_Task brief_:
From the first line to the last, copy the data below word for word.

(Stored entries)
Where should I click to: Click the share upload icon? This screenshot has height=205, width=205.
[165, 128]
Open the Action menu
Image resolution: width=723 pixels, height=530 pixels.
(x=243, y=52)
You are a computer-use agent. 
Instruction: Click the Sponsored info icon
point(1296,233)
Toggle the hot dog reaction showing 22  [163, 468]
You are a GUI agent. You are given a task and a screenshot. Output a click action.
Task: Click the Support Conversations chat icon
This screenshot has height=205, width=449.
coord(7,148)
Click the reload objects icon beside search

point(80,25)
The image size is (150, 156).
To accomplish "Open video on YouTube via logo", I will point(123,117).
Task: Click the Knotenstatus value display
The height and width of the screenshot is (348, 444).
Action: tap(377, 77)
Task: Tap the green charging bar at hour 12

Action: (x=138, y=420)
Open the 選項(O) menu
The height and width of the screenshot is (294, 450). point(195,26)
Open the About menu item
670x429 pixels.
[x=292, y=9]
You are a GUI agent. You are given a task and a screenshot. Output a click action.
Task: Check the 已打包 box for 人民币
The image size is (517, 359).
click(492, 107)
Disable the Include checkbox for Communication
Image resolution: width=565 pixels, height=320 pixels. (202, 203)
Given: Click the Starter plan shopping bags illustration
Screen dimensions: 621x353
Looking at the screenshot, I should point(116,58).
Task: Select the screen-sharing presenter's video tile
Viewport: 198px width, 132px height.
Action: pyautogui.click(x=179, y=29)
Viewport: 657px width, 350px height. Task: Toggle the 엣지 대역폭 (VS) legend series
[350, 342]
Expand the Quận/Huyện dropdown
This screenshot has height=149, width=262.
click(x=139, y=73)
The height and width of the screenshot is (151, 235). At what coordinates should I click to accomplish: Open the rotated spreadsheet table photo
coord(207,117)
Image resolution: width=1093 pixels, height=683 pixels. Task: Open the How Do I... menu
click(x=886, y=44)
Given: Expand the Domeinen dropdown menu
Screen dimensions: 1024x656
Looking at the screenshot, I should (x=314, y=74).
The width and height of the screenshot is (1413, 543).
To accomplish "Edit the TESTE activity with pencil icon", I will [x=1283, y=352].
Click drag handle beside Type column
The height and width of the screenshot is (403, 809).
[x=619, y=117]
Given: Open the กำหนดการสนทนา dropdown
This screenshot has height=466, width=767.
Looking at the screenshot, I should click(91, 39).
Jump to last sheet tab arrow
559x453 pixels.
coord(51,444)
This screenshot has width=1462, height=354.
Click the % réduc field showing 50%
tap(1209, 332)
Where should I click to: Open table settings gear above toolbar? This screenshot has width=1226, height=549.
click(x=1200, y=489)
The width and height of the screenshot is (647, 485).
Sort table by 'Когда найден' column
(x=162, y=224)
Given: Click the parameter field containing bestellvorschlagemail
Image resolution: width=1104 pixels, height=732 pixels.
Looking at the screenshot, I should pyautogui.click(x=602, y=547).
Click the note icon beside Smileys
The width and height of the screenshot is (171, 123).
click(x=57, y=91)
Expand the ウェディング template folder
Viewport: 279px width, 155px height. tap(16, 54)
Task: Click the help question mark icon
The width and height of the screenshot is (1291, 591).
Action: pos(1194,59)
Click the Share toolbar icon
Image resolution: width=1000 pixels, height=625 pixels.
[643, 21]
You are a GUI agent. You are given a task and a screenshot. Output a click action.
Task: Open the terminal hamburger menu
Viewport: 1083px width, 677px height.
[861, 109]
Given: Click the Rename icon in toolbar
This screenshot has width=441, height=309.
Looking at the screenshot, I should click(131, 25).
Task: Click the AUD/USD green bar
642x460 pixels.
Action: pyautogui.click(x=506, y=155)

_Written answer_:
Where should I click to: Click the share upload icon? This screenshot has height=205, width=205.
[165, 128]
Open the Action menu
Image resolution: width=723 pixels, height=530 pixels.
(x=243, y=52)
You are a computer-use agent. 
Instruction: Click the Sponsored info icon
point(1296,233)
Toggle the hot dog reaction showing 22  [163, 468]
You are a GUI agent. You are given a task and a screenshot. Output a click action.
Task: Click the Support Conversations chat icon
This screenshot has height=205, width=449.
coord(7,148)
Click the reload objects icon beside search

point(80,25)
The image size is (150, 156).
To accomplish "Open video on YouTube via logo", I will point(123,117).
Task: Click the Knotenstatus value display
The height and width of the screenshot is (348, 444).
Action: tap(377, 77)
Task: Tap the green charging bar at hour 12

Action: (x=138, y=420)
Open the 選項(O) menu
The height and width of the screenshot is (294, 450). point(195,26)
Open the About menu item
670x429 pixels.
[x=292, y=9]
You are a GUI agent. You are given a task and a screenshot. Output a click action.
Task: Check the 已打包 box for 人民币
The image size is (517, 359).
click(492, 107)
Disable the Include checkbox for Communication
Image resolution: width=565 pixels, height=320 pixels. (202, 203)
Given: Click the Starter plan shopping bags illustration
Screen dimensions: 621x353
Looking at the screenshot, I should point(116,58).
Task: Select the screen-sharing presenter's video tile
Viewport: 198px width, 132px height.
Action: pyautogui.click(x=179, y=29)
Viewport: 657px width, 350px height. Task: Toggle the 엣지 대역폭 (VS) legend series
[350, 342]
Expand the Quận/Huyện dropdown
This screenshot has height=149, width=262.
click(x=139, y=73)
The height and width of the screenshot is (151, 235). At what coordinates should I click to accomplish: Open the rotated spreadsheet table photo
coord(207,117)
Image resolution: width=1093 pixels, height=683 pixels. Task: Open the How Do I... menu
click(x=886, y=44)
Given: Expand the Domeinen dropdown menu
Screen dimensions: 1024x656
Looking at the screenshot, I should (x=314, y=74).
The width and height of the screenshot is (1413, 543).
To accomplish "Edit the TESTE activity with pencil icon", I will [x=1283, y=352].
Click drag handle beside Type column
The height and width of the screenshot is (403, 809).
[x=619, y=117]
Given: Open the กำหนดการสนทนา dropdown
This screenshot has height=466, width=767.
Looking at the screenshot, I should click(91, 39).
Jump to last sheet tab arrow
559x453 pixels.
coord(51,444)
This screenshot has width=1462, height=354.
Click the % réduc field showing 50%
tap(1209, 332)
Where should I click to: Open table settings gear above toolbar? This screenshot has width=1226, height=549.
click(x=1200, y=489)
The width and height of the screenshot is (647, 485).
Sort table by 'Когда найден' column
(x=162, y=224)
Given: Click the parameter field containing bestellvorschlagemail
Image resolution: width=1104 pixels, height=732 pixels.
Looking at the screenshot, I should pyautogui.click(x=602, y=547).
Click the note icon beside Smileys
The width and height of the screenshot is (171, 123).
click(x=57, y=91)
Expand the ウェディング template folder
Viewport: 279px width, 155px height. tap(16, 54)
Task: Click the help question mark icon
The width and height of the screenshot is (1291, 591).
Action: pos(1194,59)
Click the Share toolbar icon
Image resolution: width=1000 pixels, height=625 pixels.
[643, 21]
You are a GUI agent. You are given a task and a screenshot. Output a click action.
Task: Open the terminal hamburger menu
Viewport: 1083px width, 677px height.
[861, 109]
Given: Click the Rename icon in toolbar
This screenshot has width=441, height=309.
Looking at the screenshot, I should click(131, 25).
Task: Click the AUD/USD green bar
642x460 pixels.
Action: pyautogui.click(x=506, y=155)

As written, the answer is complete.